Stored items:
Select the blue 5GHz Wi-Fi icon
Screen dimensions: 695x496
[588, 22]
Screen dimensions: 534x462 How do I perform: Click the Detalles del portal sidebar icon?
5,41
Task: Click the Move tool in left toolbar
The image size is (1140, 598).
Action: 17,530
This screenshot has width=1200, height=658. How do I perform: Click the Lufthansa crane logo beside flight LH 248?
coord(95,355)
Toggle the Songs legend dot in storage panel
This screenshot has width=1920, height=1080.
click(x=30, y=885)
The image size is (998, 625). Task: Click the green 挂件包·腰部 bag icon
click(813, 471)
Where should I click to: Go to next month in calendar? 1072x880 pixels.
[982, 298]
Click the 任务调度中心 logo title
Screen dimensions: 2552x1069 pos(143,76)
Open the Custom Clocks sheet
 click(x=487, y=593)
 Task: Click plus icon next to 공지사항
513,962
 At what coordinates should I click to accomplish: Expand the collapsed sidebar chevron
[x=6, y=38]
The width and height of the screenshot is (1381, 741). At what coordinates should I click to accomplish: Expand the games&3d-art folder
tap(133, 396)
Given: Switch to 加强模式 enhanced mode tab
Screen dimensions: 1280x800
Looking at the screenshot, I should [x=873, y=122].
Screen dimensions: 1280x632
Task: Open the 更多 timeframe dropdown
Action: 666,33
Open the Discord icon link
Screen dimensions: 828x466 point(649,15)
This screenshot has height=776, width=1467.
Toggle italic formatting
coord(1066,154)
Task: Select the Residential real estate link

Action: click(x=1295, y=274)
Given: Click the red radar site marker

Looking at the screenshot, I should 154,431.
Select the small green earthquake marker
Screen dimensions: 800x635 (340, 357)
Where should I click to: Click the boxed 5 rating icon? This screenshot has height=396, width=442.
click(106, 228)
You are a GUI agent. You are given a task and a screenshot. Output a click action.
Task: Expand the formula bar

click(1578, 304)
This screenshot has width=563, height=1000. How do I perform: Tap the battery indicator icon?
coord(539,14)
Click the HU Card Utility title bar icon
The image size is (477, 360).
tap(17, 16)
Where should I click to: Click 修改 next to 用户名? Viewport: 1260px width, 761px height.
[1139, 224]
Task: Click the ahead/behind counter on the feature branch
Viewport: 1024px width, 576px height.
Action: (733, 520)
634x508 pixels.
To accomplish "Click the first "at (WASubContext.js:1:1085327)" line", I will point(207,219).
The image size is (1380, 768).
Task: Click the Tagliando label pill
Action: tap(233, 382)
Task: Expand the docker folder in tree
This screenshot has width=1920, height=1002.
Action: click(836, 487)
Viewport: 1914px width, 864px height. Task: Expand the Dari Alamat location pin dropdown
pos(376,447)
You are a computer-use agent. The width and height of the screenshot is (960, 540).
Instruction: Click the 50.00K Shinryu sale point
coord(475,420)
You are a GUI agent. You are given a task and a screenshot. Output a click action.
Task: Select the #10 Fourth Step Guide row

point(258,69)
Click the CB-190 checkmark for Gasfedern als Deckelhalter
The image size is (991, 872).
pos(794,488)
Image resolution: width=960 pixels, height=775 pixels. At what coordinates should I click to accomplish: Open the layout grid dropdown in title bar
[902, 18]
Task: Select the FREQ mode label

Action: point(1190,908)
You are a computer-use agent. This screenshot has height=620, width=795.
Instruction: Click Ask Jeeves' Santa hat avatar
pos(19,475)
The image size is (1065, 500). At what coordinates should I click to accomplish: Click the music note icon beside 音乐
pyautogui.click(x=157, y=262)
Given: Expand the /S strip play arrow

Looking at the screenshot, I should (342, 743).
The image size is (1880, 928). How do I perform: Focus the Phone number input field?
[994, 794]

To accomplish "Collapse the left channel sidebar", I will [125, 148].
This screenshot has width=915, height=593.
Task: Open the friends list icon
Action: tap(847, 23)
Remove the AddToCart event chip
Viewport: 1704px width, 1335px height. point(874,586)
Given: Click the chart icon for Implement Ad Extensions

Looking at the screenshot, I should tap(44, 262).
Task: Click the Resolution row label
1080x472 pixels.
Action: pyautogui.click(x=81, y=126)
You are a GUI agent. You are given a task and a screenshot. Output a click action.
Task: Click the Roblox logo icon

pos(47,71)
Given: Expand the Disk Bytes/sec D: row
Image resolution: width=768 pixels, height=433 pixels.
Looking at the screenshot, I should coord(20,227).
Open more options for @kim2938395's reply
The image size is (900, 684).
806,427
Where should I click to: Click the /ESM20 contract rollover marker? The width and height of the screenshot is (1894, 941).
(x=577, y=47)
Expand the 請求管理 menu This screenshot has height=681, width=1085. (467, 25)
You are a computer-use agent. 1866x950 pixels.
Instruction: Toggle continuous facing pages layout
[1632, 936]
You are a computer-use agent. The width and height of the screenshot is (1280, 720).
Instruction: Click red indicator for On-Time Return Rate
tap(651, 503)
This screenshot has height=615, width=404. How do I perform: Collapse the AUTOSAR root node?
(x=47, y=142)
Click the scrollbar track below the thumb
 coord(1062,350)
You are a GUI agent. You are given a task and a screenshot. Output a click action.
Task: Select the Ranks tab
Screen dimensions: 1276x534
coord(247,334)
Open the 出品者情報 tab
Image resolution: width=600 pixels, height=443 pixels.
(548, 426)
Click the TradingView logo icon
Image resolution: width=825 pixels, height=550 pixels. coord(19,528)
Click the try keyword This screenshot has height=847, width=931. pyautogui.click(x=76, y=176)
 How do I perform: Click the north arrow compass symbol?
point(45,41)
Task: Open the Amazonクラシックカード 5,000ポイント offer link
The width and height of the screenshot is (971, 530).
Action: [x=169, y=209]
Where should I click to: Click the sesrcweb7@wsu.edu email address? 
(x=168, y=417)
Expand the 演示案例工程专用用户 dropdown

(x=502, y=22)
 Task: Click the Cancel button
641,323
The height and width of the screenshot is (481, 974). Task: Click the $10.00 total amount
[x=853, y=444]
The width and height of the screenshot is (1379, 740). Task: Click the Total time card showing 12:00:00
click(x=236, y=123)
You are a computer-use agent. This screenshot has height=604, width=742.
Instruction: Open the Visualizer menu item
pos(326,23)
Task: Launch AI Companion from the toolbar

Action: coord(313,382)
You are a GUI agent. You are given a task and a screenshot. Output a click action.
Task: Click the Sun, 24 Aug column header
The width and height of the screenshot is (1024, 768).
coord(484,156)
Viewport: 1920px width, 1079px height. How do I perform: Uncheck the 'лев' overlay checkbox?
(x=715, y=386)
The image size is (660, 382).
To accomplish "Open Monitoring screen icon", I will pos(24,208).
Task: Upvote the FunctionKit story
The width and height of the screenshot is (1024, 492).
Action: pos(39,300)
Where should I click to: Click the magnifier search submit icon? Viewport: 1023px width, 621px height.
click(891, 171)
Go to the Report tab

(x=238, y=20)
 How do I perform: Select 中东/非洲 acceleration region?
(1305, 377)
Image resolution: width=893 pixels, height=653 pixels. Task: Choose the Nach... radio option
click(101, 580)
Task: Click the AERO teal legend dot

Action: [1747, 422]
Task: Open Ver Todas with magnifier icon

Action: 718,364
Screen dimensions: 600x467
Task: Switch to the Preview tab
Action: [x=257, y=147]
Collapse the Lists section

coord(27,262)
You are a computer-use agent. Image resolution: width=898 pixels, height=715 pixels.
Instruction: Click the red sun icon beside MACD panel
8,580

● **Work instructions**: Extract from the records above the lines from the one containing "This screenshot has width=1920, height=1002." to the one containing "has height=620, width=795.", both lines included, exactly as they appear and with nothing else.

● **Task response**:
This screenshot has width=1920, height=1002.
Action: click(836, 487)
Viewport: 1914px width, 864px height. Task: Expand the Dari Alamat location pin dropdown
pos(376,447)
You are a computer-use agent. The width and height of the screenshot is (960, 540).
Instruction: Click the 50.00K Shinryu sale point
coord(475,420)
You are a GUI agent. You are given a task and a screenshot. Output a click action.
Task: Select the #10 Fourth Step Guide row

point(258,69)
Click the CB-190 checkmark for Gasfedern als Deckelhalter
The image size is (991, 872).
pos(794,488)
Image resolution: width=960 pixels, height=775 pixels. At what coordinates should I click to accomplish: Open the layout grid dropdown in title bar
[902, 18]
Task: Select the FREQ mode label

Action: point(1190,908)
You are a computer-use agent. This screenshot has height=620, width=795.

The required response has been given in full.